Document >>
>>>> Nº 26 on My 2015 Reading Challenge – A memoir <<<<
Stuck at the bottom of the social ladder at ‘pretty much the lowest level of people at school who aren’t paid to be here,’ Maya Van Wagenen decided to begin a unique social experiment: spend the school year following a 1950s popularity guide, written by former teen model Betty Cornell. Can curlers, girdles, Vaseline, and a strand of pearls help Maya on her quest to be popular?
The real-life results are painful, funny, and include a wonderful and unexpected surprise-meeting and befriending Betty Cornell herself. Told with humour and grace, Maya’s journey offers readers of all ages a thoroughly contemporary example of kindness and self-confidence.
I so wanted to like this book, the reviews were great, the premise sounded good, so I dived into this memoir and I was fairly certain that I was going to enjoy it… I didn’t!
Ok, let’s start with the good: Maya is clearly a talented young lady when it comes to writing and I hope she has a bright future ahead of her. The story is sometimes funny enough and sweet, it’s practically impossible not to like Maya’s family or shed a little tear when her professor dies.

Objectives >>
A. In the memoir review, rewrite the passage starting at "Ok, let’s start" and ending at "her professor dies.", swapping "professor" for "teacher".
B. According to the memoir review, who wrote the 1950s popularity guide that Maya followed?

Given entries >>
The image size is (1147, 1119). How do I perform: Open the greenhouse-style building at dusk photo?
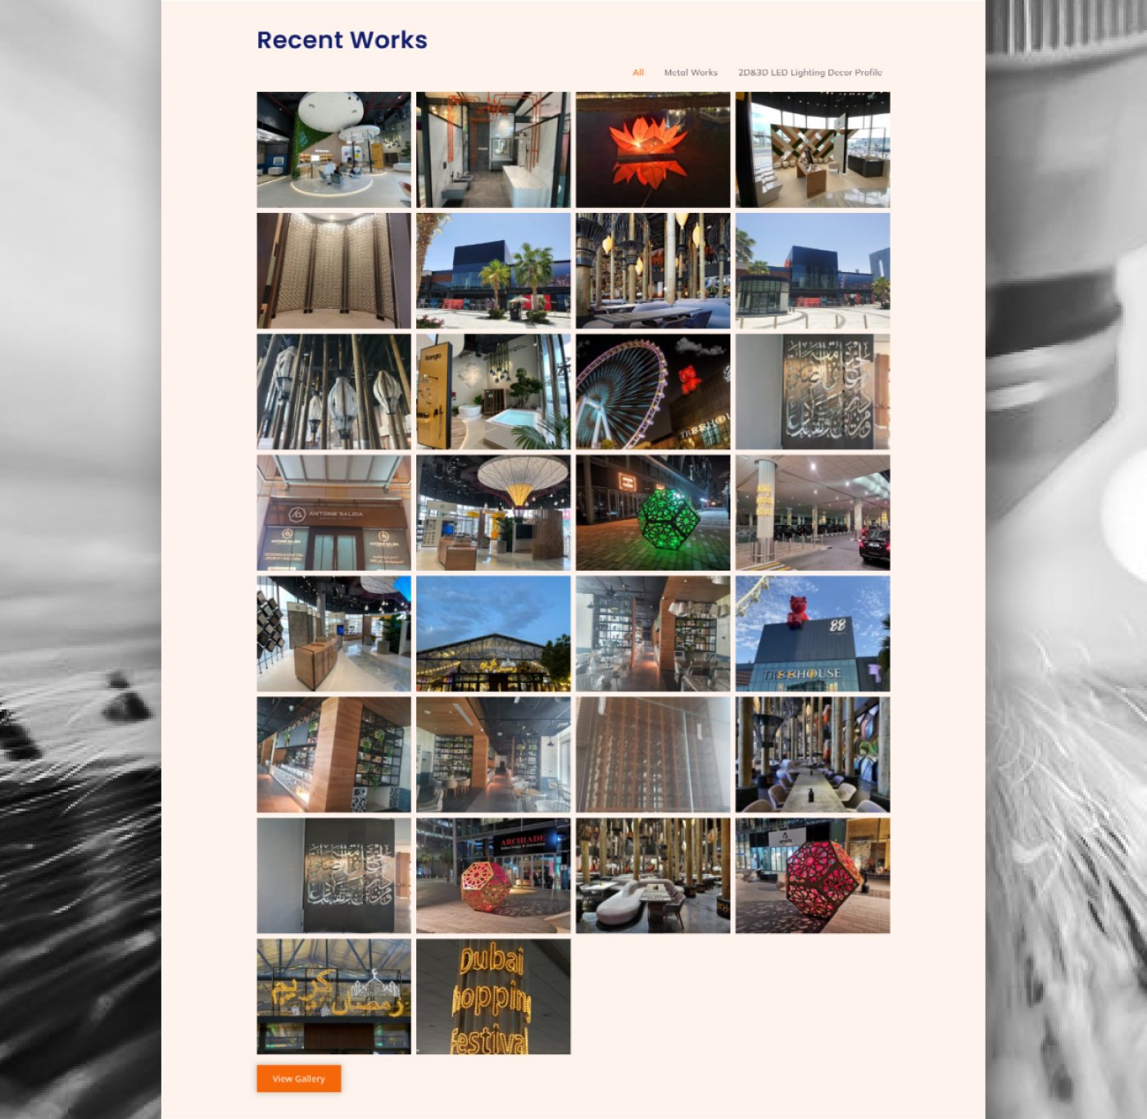[x=492, y=633]
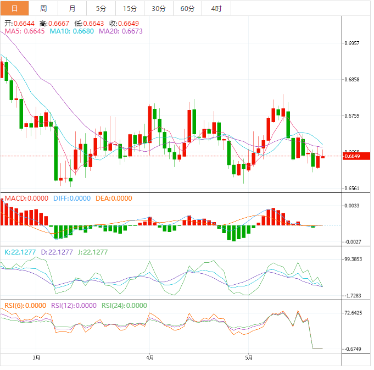The image size is (374, 370).
Task: Click the red current price tag 0.6649
Action: point(352,156)
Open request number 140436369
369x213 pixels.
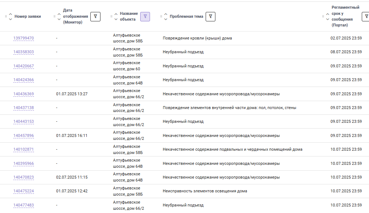coord(23,94)
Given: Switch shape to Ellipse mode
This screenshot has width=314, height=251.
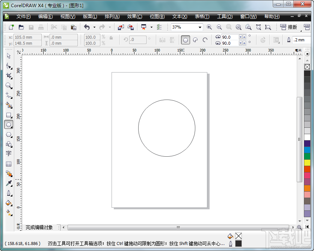Looking at the screenshot, I should (185, 40).
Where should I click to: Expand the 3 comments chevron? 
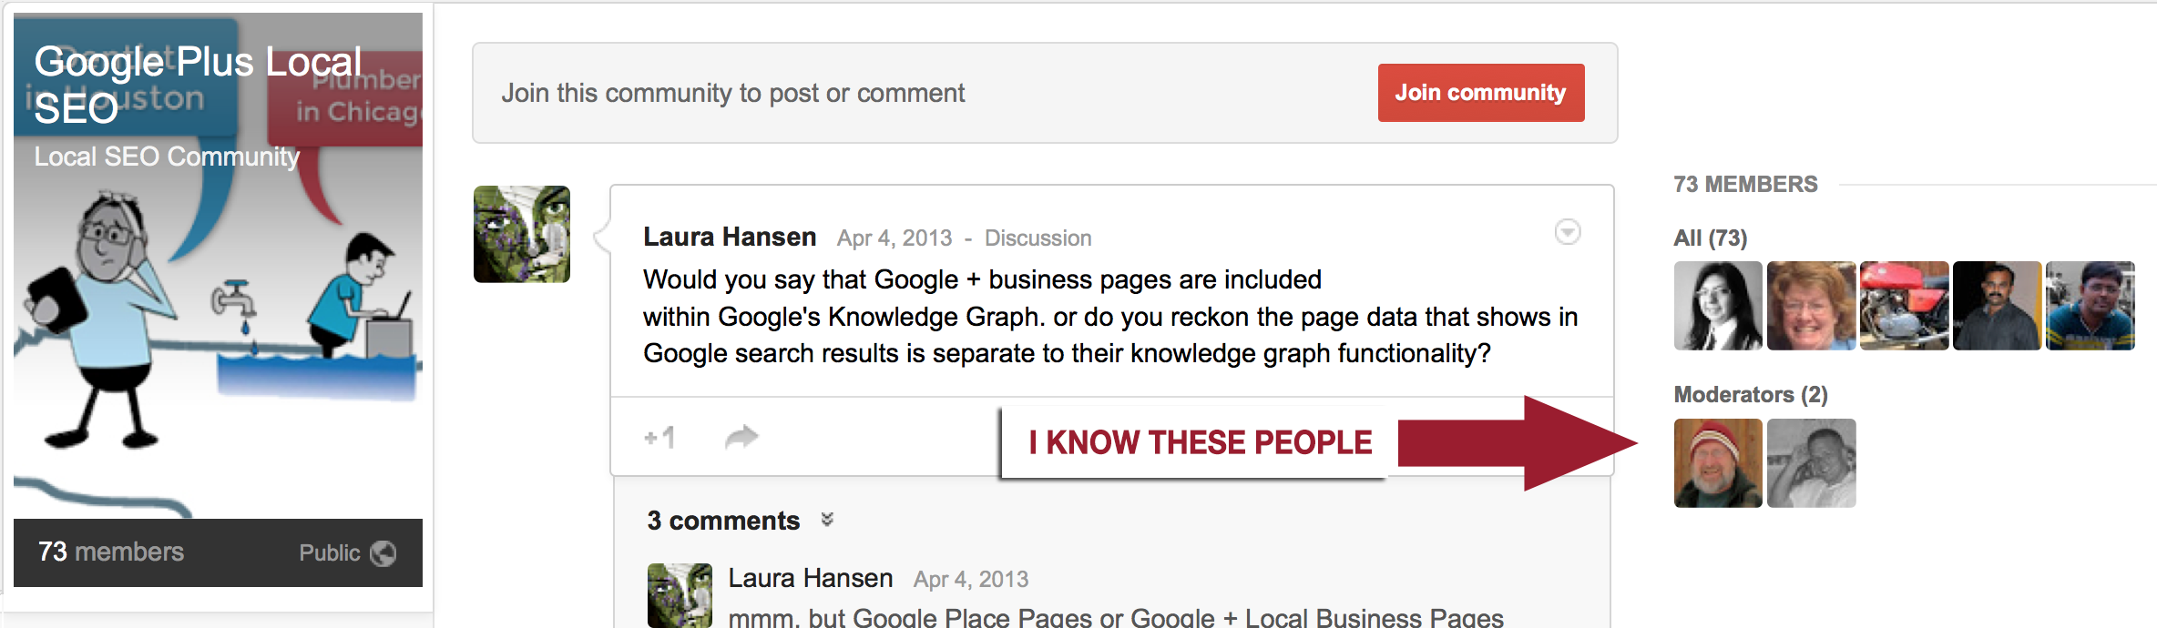tap(827, 520)
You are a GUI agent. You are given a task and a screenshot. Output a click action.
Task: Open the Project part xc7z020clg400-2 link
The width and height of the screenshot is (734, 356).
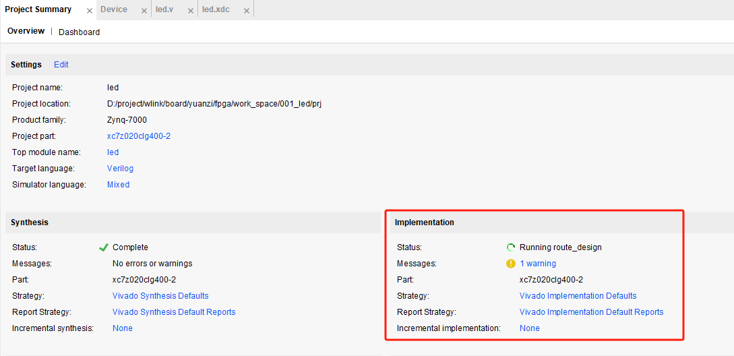[x=139, y=136]
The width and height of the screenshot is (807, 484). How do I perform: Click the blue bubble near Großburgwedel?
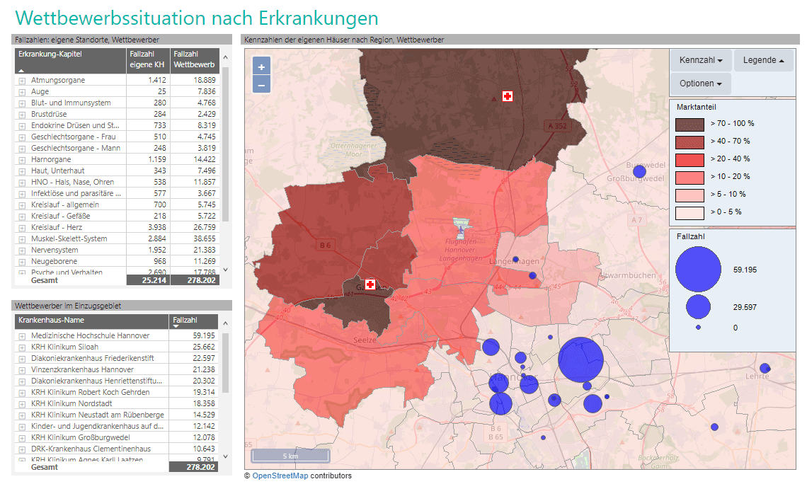(x=639, y=171)
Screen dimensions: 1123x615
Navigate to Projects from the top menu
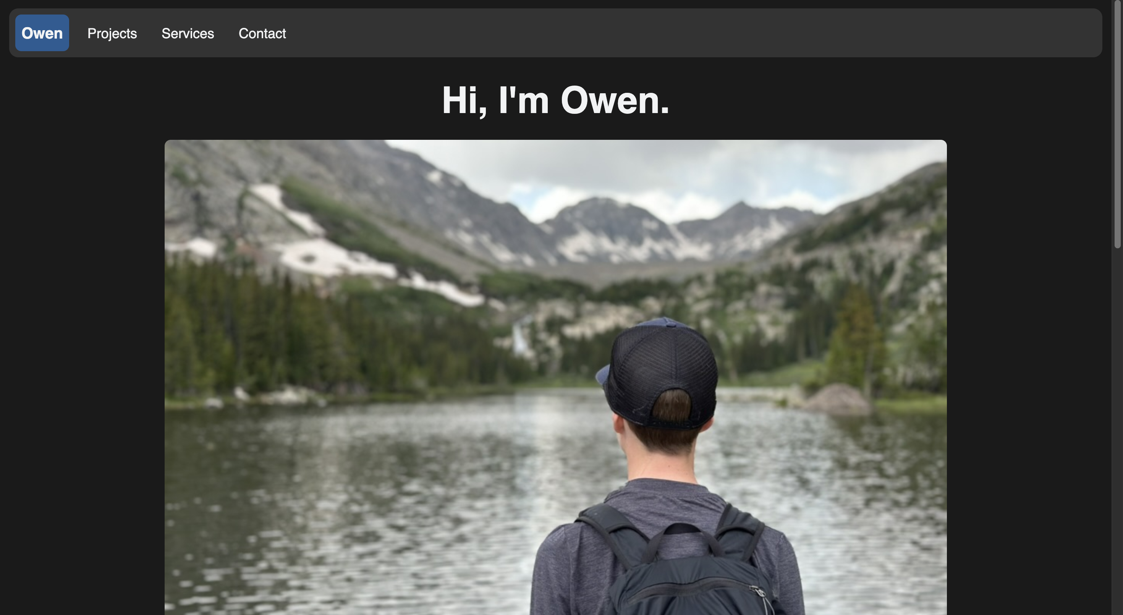point(112,34)
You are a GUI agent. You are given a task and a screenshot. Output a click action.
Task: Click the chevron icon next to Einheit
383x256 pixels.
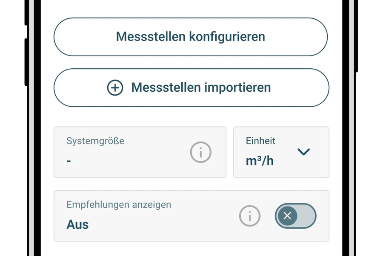tap(303, 152)
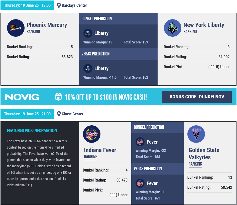Click the Chase Center location pin
Viewport: 237px width, 205px height.
(x=59, y=114)
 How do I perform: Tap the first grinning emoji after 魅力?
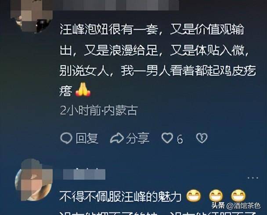pyautogui.click(x=193, y=196)
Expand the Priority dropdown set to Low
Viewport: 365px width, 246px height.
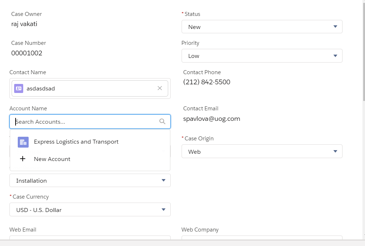click(x=262, y=56)
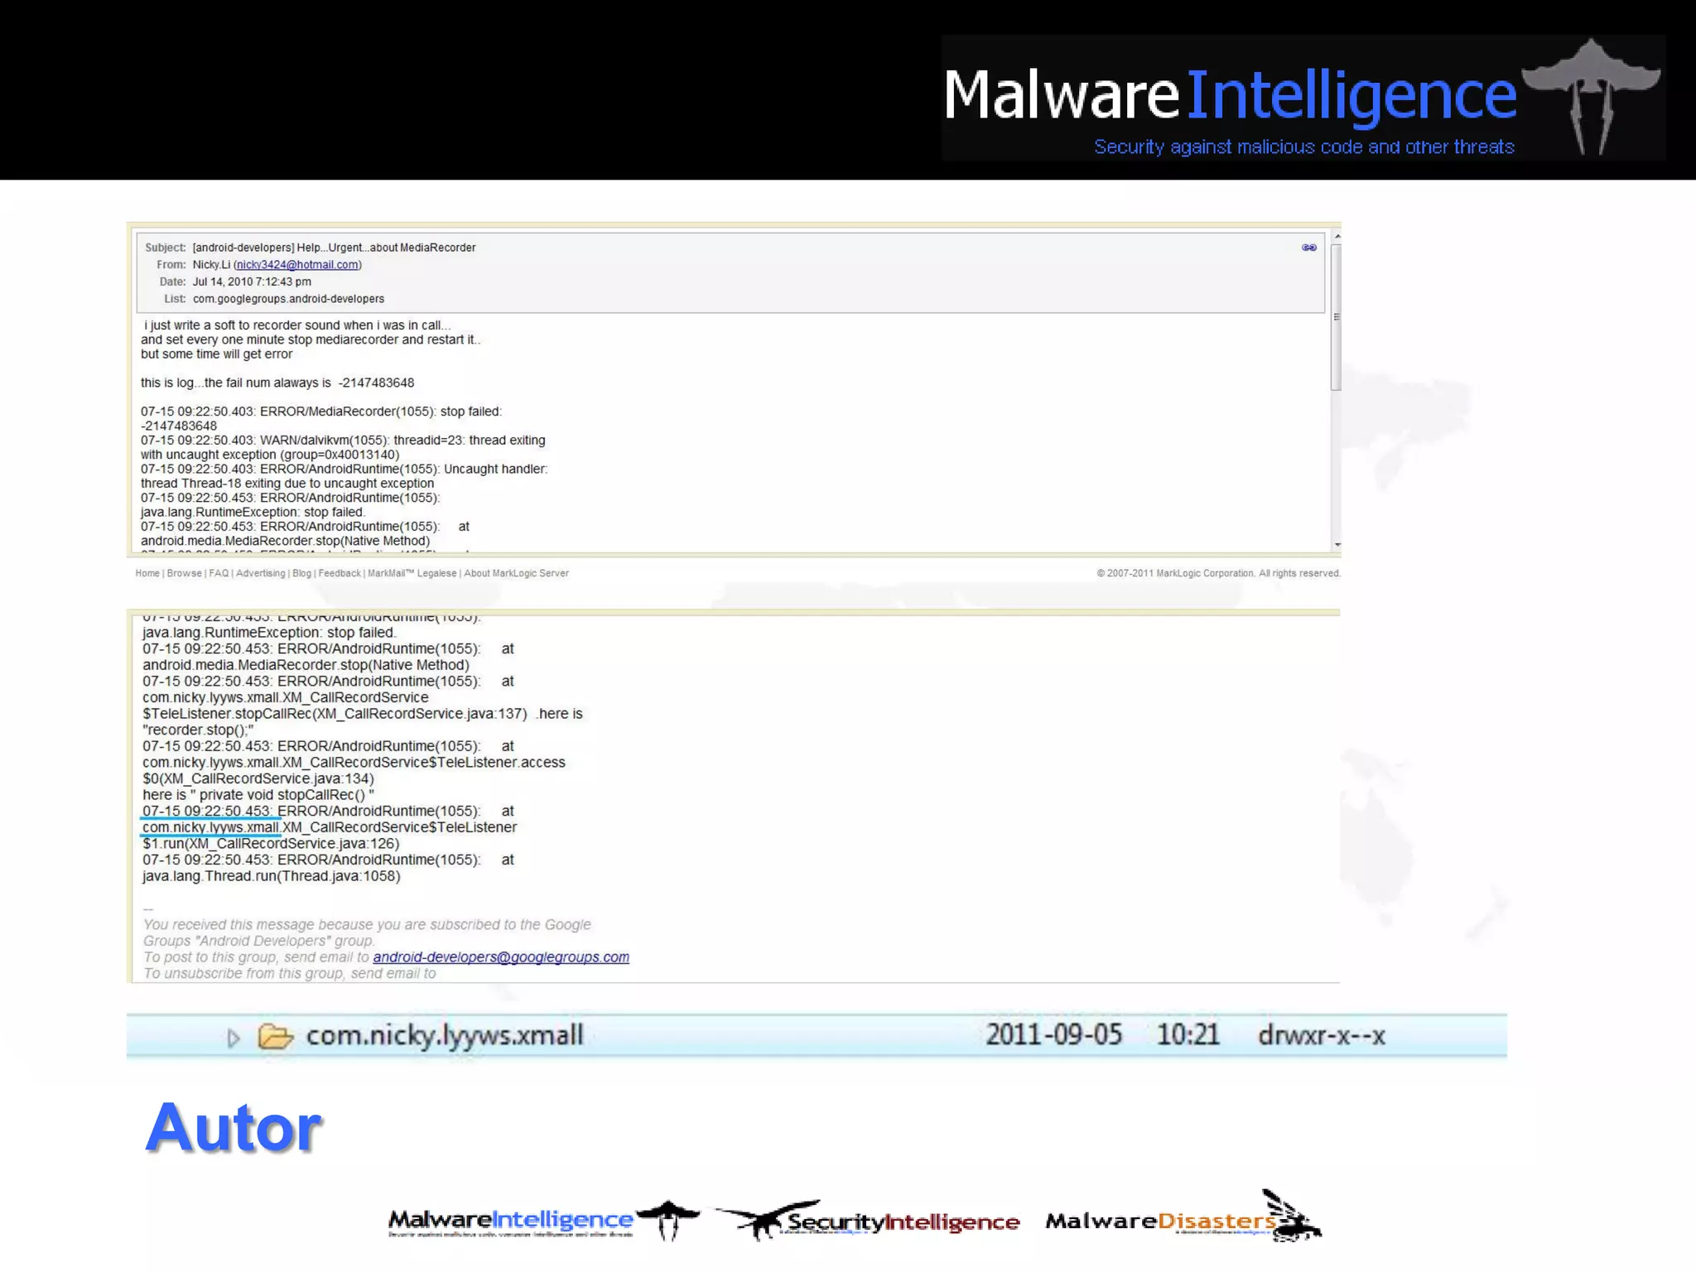Click the SecurityIntelligence logo in the footer
Image resolution: width=1696 pixels, height=1272 pixels.
[x=868, y=1221]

Solutions for each task >>
A.
Ok, let’s start with the good: Maya is clearly a talented young lady when it comes to writing and I hope she has a bright future ahead of her. The story is sometimes funny enough and sweet, it’s practically impossible not to like Maya’s family or shed a little tear when her teacher dies.

B. Betty Cornell, a former teen model.